Directions for this task
Could you reproduce the following material verbatim, line for line?
::::
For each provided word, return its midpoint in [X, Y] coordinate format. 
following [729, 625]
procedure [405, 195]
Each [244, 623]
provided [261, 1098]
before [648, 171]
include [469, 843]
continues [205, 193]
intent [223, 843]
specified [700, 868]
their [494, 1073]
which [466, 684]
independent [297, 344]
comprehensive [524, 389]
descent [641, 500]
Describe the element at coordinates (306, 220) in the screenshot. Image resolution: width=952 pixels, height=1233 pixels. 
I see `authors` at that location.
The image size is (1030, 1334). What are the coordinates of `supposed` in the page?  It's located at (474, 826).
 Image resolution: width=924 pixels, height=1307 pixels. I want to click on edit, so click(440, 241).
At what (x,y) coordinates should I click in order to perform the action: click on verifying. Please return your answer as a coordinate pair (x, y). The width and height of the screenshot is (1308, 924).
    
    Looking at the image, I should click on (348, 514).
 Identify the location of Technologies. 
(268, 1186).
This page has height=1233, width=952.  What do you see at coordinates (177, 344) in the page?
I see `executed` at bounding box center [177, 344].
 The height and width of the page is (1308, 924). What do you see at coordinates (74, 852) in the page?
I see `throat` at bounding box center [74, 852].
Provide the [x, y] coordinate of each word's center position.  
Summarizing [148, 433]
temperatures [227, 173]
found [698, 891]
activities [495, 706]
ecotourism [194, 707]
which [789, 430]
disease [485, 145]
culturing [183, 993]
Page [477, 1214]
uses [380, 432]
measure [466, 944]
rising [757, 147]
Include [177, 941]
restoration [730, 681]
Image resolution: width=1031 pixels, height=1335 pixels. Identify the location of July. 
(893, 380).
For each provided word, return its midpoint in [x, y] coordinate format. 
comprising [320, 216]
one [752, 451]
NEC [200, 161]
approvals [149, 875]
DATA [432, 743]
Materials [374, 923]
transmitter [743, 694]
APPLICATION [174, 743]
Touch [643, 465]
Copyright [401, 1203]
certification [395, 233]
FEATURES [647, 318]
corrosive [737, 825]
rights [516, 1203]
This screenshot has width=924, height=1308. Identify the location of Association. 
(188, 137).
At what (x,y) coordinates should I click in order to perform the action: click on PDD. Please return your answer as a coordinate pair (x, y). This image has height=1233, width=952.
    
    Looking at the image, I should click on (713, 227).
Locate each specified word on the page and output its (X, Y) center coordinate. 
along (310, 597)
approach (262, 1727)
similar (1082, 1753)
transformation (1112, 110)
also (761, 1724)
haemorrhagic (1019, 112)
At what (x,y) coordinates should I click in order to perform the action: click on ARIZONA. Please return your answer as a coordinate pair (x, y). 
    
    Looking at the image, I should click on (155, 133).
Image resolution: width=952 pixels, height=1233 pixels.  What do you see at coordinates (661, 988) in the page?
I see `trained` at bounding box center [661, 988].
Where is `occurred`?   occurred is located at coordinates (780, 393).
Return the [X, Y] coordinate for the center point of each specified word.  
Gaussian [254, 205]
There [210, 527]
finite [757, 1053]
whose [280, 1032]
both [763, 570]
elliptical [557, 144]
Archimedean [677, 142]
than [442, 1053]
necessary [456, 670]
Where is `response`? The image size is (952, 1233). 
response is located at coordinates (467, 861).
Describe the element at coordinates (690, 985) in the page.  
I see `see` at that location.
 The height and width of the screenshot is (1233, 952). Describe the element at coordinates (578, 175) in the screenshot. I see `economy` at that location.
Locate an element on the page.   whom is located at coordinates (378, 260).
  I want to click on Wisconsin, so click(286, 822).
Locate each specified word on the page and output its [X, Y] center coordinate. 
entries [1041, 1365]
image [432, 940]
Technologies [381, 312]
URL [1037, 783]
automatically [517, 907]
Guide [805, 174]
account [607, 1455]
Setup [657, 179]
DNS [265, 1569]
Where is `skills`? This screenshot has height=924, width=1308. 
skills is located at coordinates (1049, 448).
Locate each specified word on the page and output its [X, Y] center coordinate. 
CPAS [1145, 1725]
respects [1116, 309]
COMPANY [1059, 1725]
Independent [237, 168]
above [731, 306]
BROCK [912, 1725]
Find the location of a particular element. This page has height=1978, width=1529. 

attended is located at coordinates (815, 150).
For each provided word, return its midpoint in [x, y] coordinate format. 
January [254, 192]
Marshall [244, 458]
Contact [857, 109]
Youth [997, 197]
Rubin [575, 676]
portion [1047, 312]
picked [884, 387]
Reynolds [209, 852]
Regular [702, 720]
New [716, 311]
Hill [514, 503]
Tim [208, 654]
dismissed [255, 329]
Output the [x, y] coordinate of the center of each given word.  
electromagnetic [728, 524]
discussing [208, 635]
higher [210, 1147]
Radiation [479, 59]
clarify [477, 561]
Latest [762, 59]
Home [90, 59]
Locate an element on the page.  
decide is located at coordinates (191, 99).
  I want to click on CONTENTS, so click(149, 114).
::::
Written solution
For each provided word, return its midpoint in [X, Y] coordinate format. 
following [729, 625]
procedure [405, 195]
Each [244, 623]
provided [261, 1098]
before [648, 171]
include [469, 843]
continues [205, 193]
intent [223, 843]
specified [700, 868]
their [494, 1073]
which [466, 684]
independent [297, 344]
comprehensive [524, 389]
descent [641, 500]
Describe the element at coordinates (306, 220) in the screenshot. Image resolution: width=952 pixels, height=1233 pixels. 
I see `authors` at that location.
The image size is (1030, 1334). What are the coordinates of `supposed` in the page?  It's located at (474, 826).
 Image resolution: width=924 pixels, height=1307 pixels. I want to click on edit, so click(440, 241).
At what (x,y) coordinates should I click in order to perform the action: click on verifying. Please return your answer as a coordinate pair (x, y). The width and height of the screenshot is (1308, 924).
    
    Looking at the image, I should click on (348, 514).
 Identify the location of Technologies. 
(268, 1186).
This page has height=1233, width=952.  What do you see at coordinates (177, 344) in the page?
I see `executed` at bounding box center [177, 344].
 The height and width of the page is (1308, 924). What do you see at coordinates (74, 852) in the page?
I see `throat` at bounding box center [74, 852].
Provide the [x, y] coordinate of each word's center position.  
Summarizing [148, 433]
temperatures [227, 173]
found [698, 891]
activities [495, 706]
ecotourism [194, 707]
which [789, 430]
disease [485, 145]
culturing [183, 993]
Page [477, 1214]
uses [380, 432]
measure [466, 944]
rising [757, 147]
Include [177, 941]
restoration [730, 681]
Image resolution: width=1031 pixels, height=1335 pixels. Identify the location of July. 
(893, 380).
For each provided word, return its midpoint in [x, y] coordinate format. 
comprising [320, 216]
one [752, 451]
NEC [200, 161]
approvals [149, 875]
DATA [432, 743]
Materials [374, 923]
transmitter [743, 694]
APPLICATION [174, 743]
Touch [643, 465]
Copyright [401, 1203]
certification [395, 233]
FEATURES [647, 318]
corrosive [737, 825]
rights [516, 1203]
This screenshot has width=924, height=1308. Identify the location of Association. 
(188, 137).
At what (x,y) coordinates should I click in order to perform the action: click on PDD. Please return your answer as a coordinate pair (x, y). This image has height=1233, width=952.
    
    Looking at the image, I should click on (713, 227).
Locate each specified word on the page and output its (X, Y) center coordinate. 
along (310, 597)
approach (262, 1727)
similar (1082, 1753)
transformation (1112, 110)
also (761, 1724)
haemorrhagic (1019, 112)
At what (x,y) coordinates should I click in order to perform the action: click on ARIZONA. Please return your answer as a coordinate pair (x, y). 
    
    Looking at the image, I should click on (155, 133).
Image resolution: width=952 pixels, height=1233 pixels.  What do you see at coordinates (661, 988) in the page?
I see `trained` at bounding box center [661, 988].
Where is `occurred`?   occurred is located at coordinates (780, 393).
Return the [X, Y] coordinate for the center point of each specified word.  
Gaussian [254, 205]
There [210, 527]
finite [757, 1053]
whose [280, 1032]
both [763, 570]
elliptical [557, 144]
Archimedean [677, 142]
than [442, 1053]
necessary [456, 670]
Where is `response`? The image size is (952, 1233). 
response is located at coordinates (467, 861).
Describe the element at coordinates (690, 985) in the page.  
I see `see` at that location.
 The height and width of the screenshot is (1233, 952). Describe the element at coordinates (578, 175) in the screenshot. I see `economy` at that location.
Locate an element on the page.   whom is located at coordinates (378, 260).
  I want to click on Wisconsin, so click(286, 822).
Locate each specified word on the page and output its [X, Y] center coordinate. 
entries [1041, 1365]
image [432, 940]
Technologies [381, 312]
URL [1037, 783]
automatically [517, 907]
Guide [805, 174]
account [607, 1455]
Setup [657, 179]
DNS [265, 1569]
Where is `skills`? This screenshot has height=924, width=1308. 
skills is located at coordinates (1049, 448).
Locate each specified word on the page and output its [X, Y] center coordinate. 
CPAS [1145, 1725]
respects [1116, 309]
COMPANY [1059, 1725]
Independent [237, 168]
above [731, 306]
BROCK [912, 1725]
Find the location of a particular element. This page has height=1978, width=1529. 

attended is located at coordinates (815, 150).
For each provided word, return its midpoint in [x, y] coordinate format. 
January [254, 192]
Marshall [244, 458]
Contact [857, 109]
Youth [997, 197]
Rubin [575, 676]
portion [1047, 312]
picked [884, 387]
Reynolds [209, 852]
Regular [702, 720]
New [716, 311]
Hill [514, 503]
Tim [208, 654]
dismissed [255, 329]
Output the [x, y] coordinate of the center of each given word.  
electromagnetic [728, 524]
discussing [208, 635]
higher [210, 1147]
Radiation [479, 59]
clarify [477, 561]
Latest [762, 59]
Home [90, 59]
Locate an element on the page.  
decide is located at coordinates (191, 99).
  I want to click on CONTENTS, so click(149, 114).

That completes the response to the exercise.